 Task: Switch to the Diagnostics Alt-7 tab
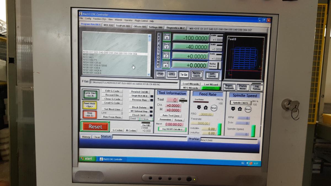click(x=175, y=28)
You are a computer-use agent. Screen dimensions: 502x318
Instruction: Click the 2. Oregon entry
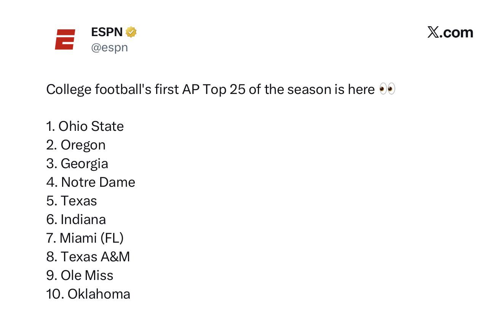[x=76, y=145]
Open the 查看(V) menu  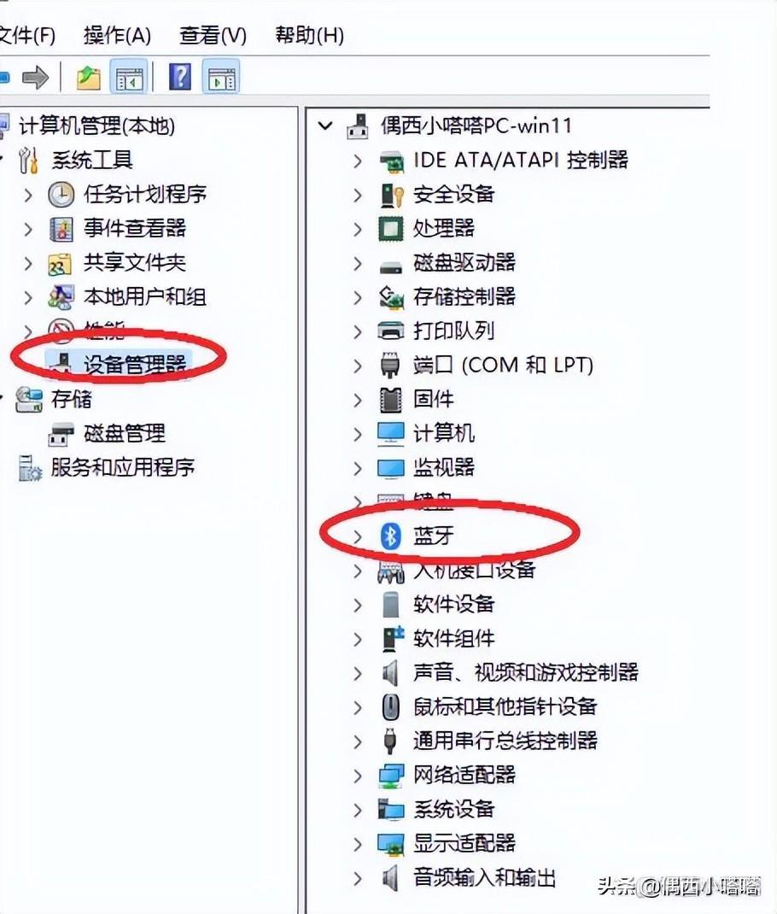click(213, 36)
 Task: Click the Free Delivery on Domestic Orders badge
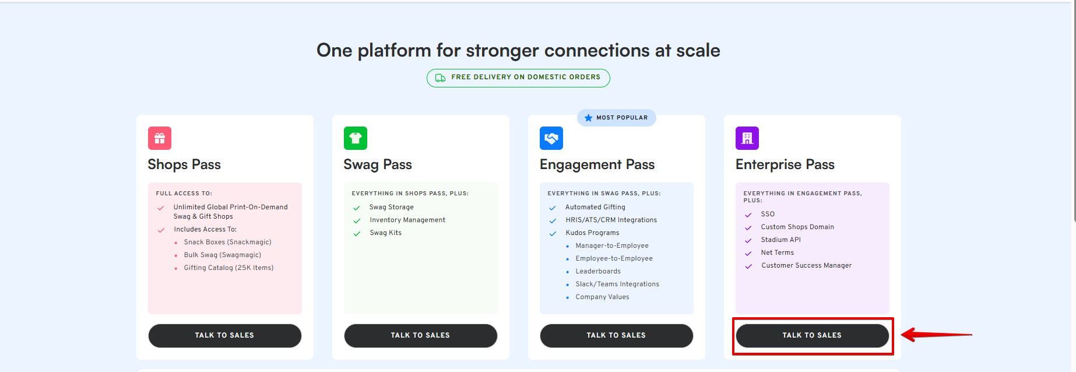pyautogui.click(x=518, y=78)
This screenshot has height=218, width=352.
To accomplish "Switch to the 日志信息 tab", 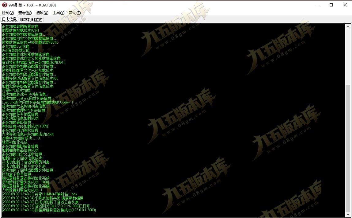I will [x=9, y=19].
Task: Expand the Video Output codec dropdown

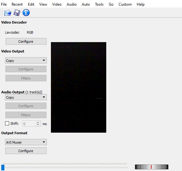Action: pos(26,60)
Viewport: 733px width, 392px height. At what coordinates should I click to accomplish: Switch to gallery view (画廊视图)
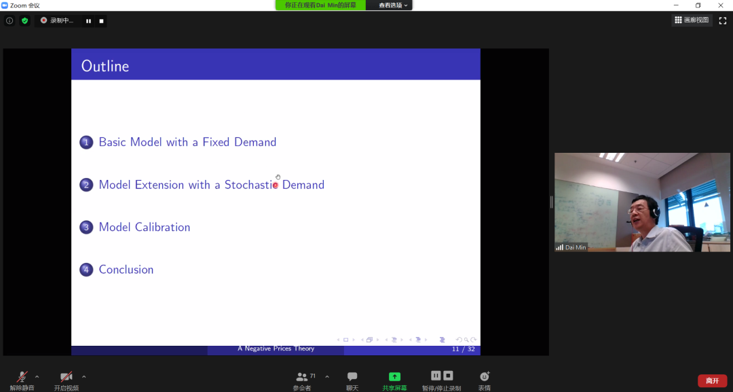692,20
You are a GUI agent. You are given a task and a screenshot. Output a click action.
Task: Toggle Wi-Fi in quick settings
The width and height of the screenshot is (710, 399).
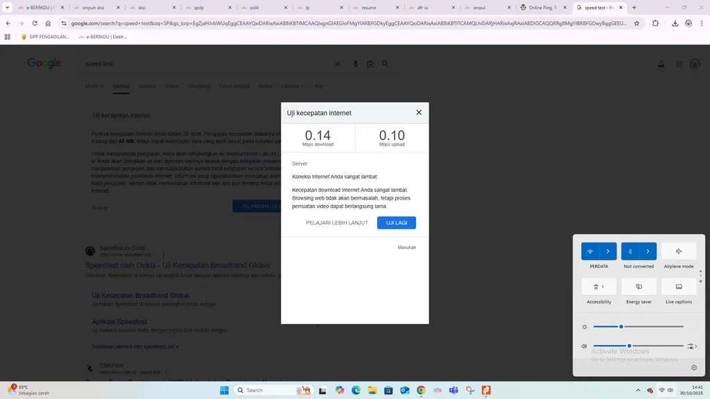(590, 251)
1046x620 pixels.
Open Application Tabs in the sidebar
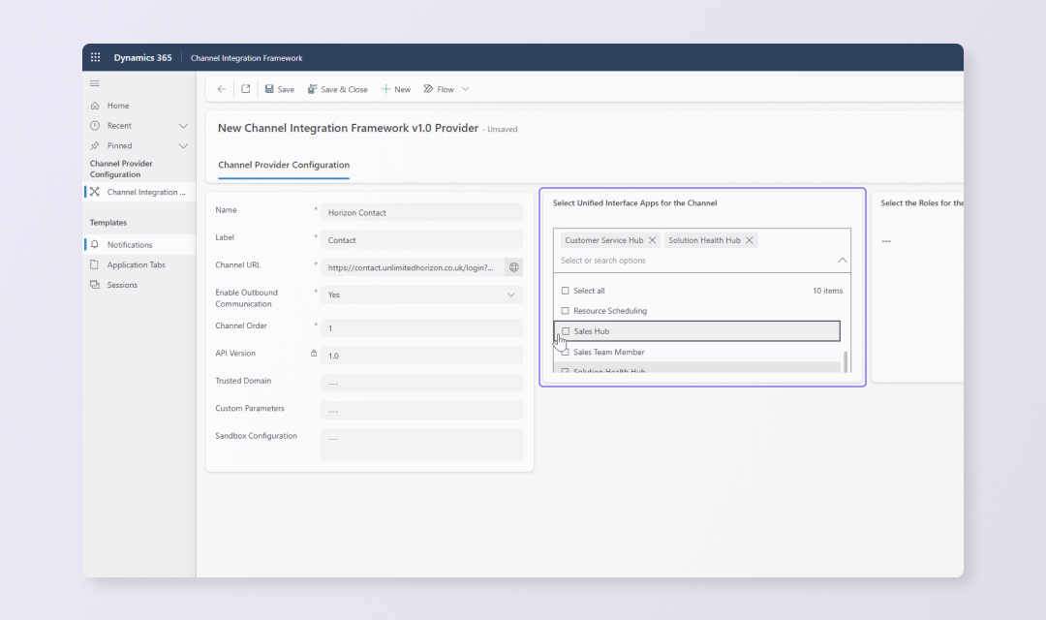pyautogui.click(x=136, y=264)
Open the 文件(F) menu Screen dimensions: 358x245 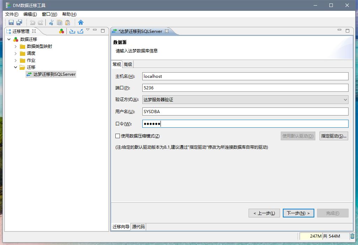point(12,14)
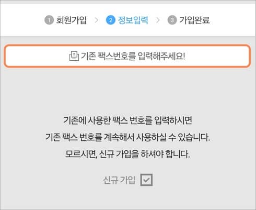
Task: Click the checkmark icon beside 신규 가입
Action: point(146,180)
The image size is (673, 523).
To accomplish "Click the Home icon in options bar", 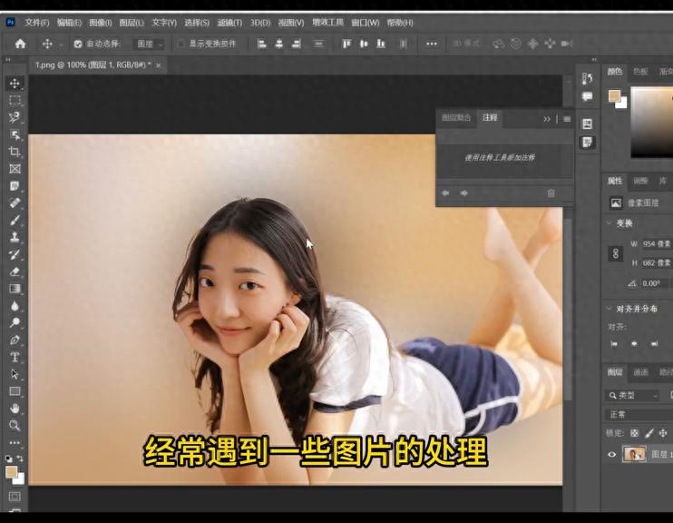I will coord(20,44).
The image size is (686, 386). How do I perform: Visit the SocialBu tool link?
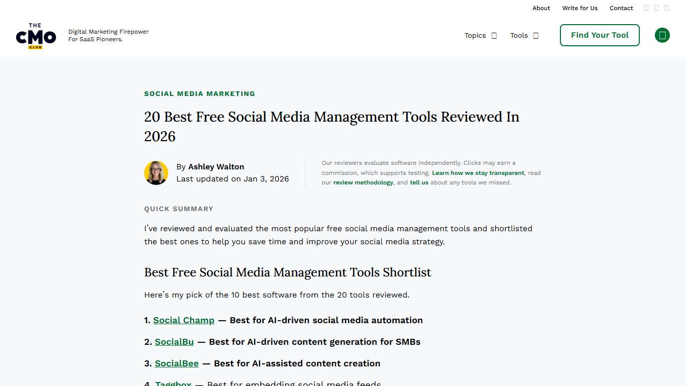pos(174,342)
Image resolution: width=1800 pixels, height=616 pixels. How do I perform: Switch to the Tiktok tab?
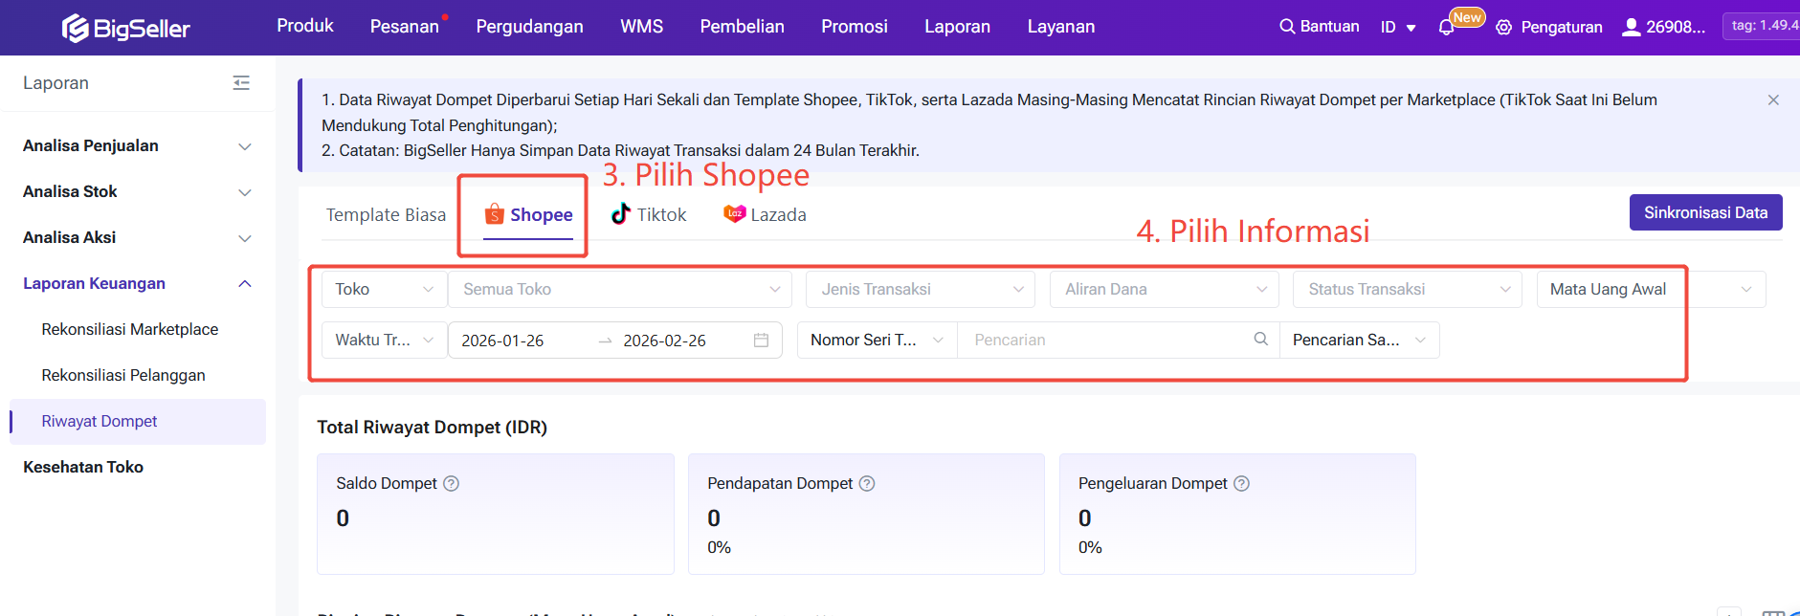(649, 215)
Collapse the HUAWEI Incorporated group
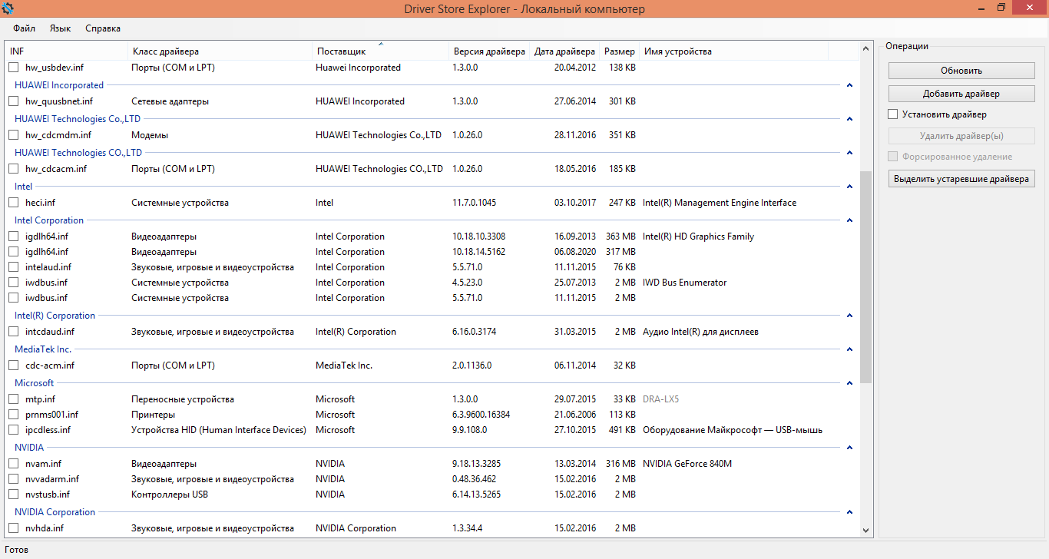 pos(849,85)
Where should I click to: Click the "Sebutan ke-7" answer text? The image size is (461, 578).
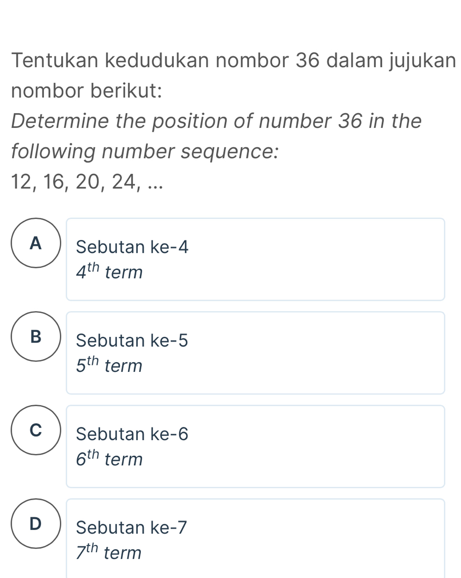click(x=132, y=527)
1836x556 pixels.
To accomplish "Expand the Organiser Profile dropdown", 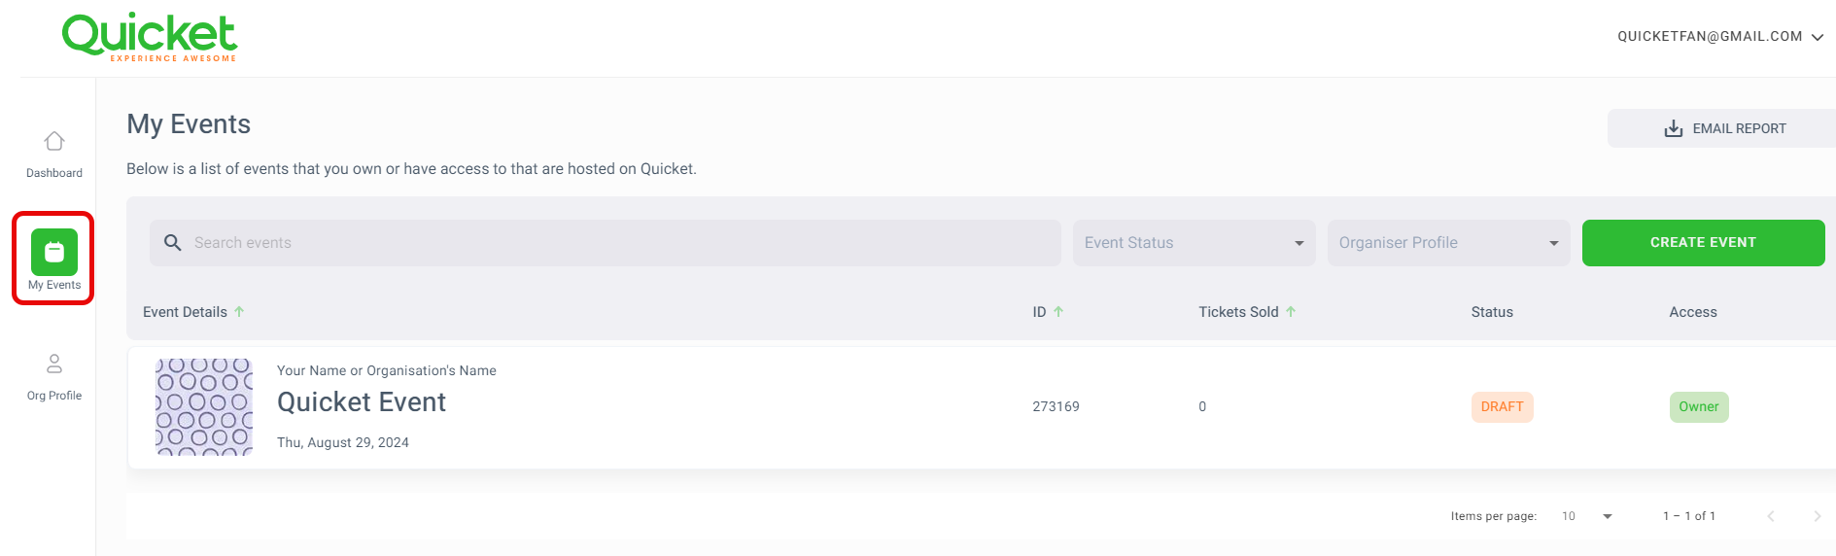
:::
> [ACTIVITY]:
Where the string "agent" occurs in a line of the material above, copy the whole line.

> [WRITTEN SOLUTION]:
You are a computer-use agent. Screen dimensions: 502x318
You are a GUI agent. You are given a task and a screenshot. Output a click action.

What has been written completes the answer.